Walter Cullen, UNITE’s Regional Co-ordinating Officer, responds to comments made by Minister Brendan Howlin on RTE’s The Week in Politics:
‘The Minister’s commitment that the Government will not seek any more cuts up to 2016 if a successful deal is concluded will ring a bit hollow with many workers. We’ve been down this road a number of times. The pension levy introduced in early 2009 was intended to be the last word. Then it was the pay cuts in Budget 2010. The current Croke Park Agreement, which the Government stated they would honour, is intended to run up to 2014. Yet the Government is now seeking to renegotiate it for this year. Every time public sector workers suffer cuts, it’s supposed to be the last of the cuts. And yet Governments keep coming back for more. There is nothing to suggest that the Minister’s commitment will play out any different from past commitments.

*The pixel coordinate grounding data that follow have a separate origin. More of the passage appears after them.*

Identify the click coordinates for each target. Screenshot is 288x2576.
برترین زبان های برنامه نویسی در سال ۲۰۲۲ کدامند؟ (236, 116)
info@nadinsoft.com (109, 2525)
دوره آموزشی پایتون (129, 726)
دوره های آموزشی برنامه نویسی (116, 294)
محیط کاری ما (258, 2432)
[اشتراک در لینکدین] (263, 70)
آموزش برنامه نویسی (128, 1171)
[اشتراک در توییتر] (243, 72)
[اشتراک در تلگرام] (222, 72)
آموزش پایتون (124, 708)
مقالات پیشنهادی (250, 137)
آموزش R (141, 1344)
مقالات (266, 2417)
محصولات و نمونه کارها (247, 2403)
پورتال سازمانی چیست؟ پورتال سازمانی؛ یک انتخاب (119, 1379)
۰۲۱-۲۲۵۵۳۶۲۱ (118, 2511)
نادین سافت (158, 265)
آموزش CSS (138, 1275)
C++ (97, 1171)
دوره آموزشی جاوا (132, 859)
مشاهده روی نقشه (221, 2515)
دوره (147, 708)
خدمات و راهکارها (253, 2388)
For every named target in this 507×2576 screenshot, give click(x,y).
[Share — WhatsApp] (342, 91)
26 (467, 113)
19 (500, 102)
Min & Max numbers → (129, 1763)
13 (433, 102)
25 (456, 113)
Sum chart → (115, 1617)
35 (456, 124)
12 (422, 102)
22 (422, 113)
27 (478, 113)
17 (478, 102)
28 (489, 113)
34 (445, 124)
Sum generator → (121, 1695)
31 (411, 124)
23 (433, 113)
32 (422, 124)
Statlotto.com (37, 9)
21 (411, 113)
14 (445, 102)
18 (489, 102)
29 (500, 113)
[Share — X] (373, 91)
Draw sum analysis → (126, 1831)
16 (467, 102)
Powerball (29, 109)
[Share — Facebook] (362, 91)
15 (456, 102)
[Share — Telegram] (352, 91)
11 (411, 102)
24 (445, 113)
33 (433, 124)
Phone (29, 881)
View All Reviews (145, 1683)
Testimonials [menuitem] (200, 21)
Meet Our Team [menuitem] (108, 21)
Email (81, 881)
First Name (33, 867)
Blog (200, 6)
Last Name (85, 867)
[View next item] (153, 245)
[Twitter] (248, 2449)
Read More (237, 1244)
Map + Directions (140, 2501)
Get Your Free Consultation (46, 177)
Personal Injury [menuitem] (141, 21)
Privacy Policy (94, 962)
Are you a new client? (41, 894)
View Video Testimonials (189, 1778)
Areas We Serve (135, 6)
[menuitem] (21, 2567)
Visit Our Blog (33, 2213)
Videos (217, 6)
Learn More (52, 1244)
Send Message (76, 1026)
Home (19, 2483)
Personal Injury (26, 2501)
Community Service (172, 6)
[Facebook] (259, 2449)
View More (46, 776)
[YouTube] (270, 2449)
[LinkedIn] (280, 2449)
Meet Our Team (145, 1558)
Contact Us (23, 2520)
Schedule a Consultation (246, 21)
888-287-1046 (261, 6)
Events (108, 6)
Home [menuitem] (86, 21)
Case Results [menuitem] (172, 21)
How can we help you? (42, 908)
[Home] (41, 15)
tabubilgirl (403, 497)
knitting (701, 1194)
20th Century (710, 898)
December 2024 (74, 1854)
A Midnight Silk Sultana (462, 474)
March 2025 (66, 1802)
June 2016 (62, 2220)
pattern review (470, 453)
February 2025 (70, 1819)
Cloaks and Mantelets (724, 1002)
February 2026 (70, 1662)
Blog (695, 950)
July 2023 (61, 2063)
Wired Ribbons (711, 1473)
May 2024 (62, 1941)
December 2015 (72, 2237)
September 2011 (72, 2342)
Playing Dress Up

‘The Minister claims there is a hole in public finances which needs to be repaired by seeking another €1 billion cuts in the public sector. However, the Government has yet to produce a detailed analysis of this hole. In other words, it has failed to date to produce a business case for their cuts. UNITE calls on the Government to produce such an analysis as a matter of urgency. Let’s see where the hole is, how big it is and whether it is really endangering the Government’s fiscal targets.
‘The Minister also claims that these negotiations are ‘fundamentally different’ than the negotiations that took place three years ago. According to the Minister, the current agreement was ‘an enabler for change’ while what is happening now is ‘a drilling down’ to see at the workforce level the impact any new arrangement. Let’s cut through verbiage. The Government is seeking cuts – in pay and employment. They are adding to the amount of austerity. No matter how it is dressed up, the bottom line is that if the Government succeeds in getting through their cuts, pay will fall, employment will and public services will deteriorate further.’